(Input material Opens)

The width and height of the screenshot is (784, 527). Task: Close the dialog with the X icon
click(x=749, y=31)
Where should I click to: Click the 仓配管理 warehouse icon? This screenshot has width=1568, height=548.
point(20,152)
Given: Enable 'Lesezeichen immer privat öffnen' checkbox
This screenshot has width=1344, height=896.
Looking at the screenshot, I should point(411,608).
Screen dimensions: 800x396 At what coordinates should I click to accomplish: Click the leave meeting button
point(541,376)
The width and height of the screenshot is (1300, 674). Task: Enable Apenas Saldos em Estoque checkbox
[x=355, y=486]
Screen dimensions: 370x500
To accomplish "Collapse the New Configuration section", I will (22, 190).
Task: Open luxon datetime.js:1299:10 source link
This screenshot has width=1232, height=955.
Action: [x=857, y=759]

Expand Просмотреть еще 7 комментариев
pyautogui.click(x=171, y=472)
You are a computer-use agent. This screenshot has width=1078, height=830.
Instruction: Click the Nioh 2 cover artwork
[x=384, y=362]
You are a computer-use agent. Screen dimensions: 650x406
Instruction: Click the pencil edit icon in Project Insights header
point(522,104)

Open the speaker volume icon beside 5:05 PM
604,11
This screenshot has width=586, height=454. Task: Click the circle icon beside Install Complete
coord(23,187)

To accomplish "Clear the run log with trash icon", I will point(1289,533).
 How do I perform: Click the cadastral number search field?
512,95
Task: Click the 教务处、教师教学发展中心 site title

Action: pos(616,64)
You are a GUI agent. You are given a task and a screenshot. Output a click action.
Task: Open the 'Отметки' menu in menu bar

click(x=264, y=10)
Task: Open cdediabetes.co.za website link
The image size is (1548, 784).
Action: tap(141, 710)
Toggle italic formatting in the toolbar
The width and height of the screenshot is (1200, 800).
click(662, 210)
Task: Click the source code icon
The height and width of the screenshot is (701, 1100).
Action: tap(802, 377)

(Input material Closes)

Work required: Across the data above, how many lines contain "link"? Reply with a bare number.

The answer: 2